## Requirement:
Return all the entries word for word.

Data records
|---|
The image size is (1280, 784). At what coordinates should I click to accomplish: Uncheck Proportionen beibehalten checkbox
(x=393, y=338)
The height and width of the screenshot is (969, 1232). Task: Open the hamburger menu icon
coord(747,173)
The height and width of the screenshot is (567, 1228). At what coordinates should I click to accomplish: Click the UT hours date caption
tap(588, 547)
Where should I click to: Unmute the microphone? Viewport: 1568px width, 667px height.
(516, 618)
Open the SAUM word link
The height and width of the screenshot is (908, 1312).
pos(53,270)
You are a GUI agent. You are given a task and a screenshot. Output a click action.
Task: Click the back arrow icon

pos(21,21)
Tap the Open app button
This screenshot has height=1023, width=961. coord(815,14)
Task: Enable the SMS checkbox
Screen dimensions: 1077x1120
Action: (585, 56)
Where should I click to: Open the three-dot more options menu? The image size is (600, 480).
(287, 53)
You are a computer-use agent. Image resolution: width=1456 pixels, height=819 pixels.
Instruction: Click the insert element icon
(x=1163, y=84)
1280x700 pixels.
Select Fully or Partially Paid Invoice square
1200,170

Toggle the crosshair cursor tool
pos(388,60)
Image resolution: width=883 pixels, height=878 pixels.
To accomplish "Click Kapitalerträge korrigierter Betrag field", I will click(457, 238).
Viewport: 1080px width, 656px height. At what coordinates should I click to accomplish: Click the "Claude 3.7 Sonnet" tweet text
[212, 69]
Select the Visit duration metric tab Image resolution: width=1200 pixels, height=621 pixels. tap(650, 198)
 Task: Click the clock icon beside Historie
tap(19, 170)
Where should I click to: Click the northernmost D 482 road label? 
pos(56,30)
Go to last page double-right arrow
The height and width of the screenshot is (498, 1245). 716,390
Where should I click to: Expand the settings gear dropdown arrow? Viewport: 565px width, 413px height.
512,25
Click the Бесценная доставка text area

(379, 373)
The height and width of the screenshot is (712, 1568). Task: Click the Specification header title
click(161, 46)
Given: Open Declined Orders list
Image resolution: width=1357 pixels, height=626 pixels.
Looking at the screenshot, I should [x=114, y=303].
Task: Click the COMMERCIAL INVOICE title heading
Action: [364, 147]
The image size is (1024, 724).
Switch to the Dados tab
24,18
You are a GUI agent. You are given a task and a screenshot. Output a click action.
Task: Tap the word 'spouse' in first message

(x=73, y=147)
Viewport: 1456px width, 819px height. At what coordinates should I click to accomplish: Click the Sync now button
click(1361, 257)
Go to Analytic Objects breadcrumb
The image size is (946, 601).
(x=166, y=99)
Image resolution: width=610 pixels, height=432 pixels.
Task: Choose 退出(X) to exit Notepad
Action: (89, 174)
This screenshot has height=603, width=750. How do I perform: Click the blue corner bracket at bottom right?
|---|
## Completed task:
The image size is (1280, 784). At what coordinates should I click to accomplish: Uncheck Proportionen beibehalten checkbox
(x=393, y=338)
The height and width of the screenshot is (969, 1232). Task: Open the hamburger menu icon
coord(747,173)
The height and width of the screenshot is (567, 1228). At what coordinates should I click to accomplish: Click the UT hours date caption
tap(588, 547)
Where should I click to: Unmute the microphone? Viewport: 1568px width, 667px height.
(516, 618)
Open the SAUM word link
The height and width of the screenshot is (908, 1312).
pos(53,270)
You are a GUI agent. You are given a task and a screenshot. Output a click action.
Task: Click the back arrow icon

pos(21,21)
Tap the Open app button
This screenshot has height=1023, width=961. coord(815,14)
Task: Enable the SMS checkbox
Screen dimensions: 1077x1120
Action: (585, 56)
Where should I click to: Open the three-dot more options menu? The image size is (600, 480).
(287, 53)
You are a computer-use agent. Image resolution: width=1456 pixels, height=819 pixels.
Instruction: Click the insert element icon
(x=1163, y=84)
1280x700 pixels.
Select Fully or Partially Paid Invoice square
1200,170

Toggle the crosshair cursor tool
pos(388,60)
Image resolution: width=883 pixels, height=878 pixels.
To accomplish "Click Kapitalerträge korrigierter Betrag field", I will click(457, 238).
Viewport: 1080px width, 656px height. At what coordinates should I click to accomplish: Click the "Claude 3.7 Sonnet" tweet text
[212, 69]
Select the Visit duration metric tab Image resolution: width=1200 pixels, height=621 pixels. tap(650, 198)
 Task: Click the clock icon beside Historie
tap(19, 170)
Where should I click to: Click the northernmost D 482 road label? 
pos(56,30)
Go to last page double-right arrow
The height and width of the screenshot is (498, 1245). 716,390
Where should I click to: Expand the settings gear dropdown arrow? Viewport: 565px width, 413px height.
512,25
Click the Бесценная доставка text area

(379, 373)
The height and width of the screenshot is (712, 1568). Task: Click the Specification header title
click(161, 46)
Given: Open Declined Orders list
Image resolution: width=1357 pixels, height=626 pixels.
Looking at the screenshot, I should [x=114, y=303].
Task: Click the COMMERCIAL INVOICE title heading
Action: [364, 147]
The image size is (1024, 724).
Switch to the Dados tab
24,18
You are a GUI agent. You are given a task and a screenshot. Output a click action.
Task: Tap the word 'spouse' in first message

(x=73, y=147)
Viewport: 1456px width, 819px height. At what coordinates should I click to accomplish: Click the Sync now button
click(1361, 257)
Go to Analytic Objects breadcrumb
The image size is (946, 601).
(x=166, y=99)
Image resolution: width=610 pixels, height=432 pixels.
Task: Choose 退出(X) to exit Notepad
Action: (89, 174)
This screenshot has height=603, width=750. How do I perform: Click the blue corner bracket at bottom right?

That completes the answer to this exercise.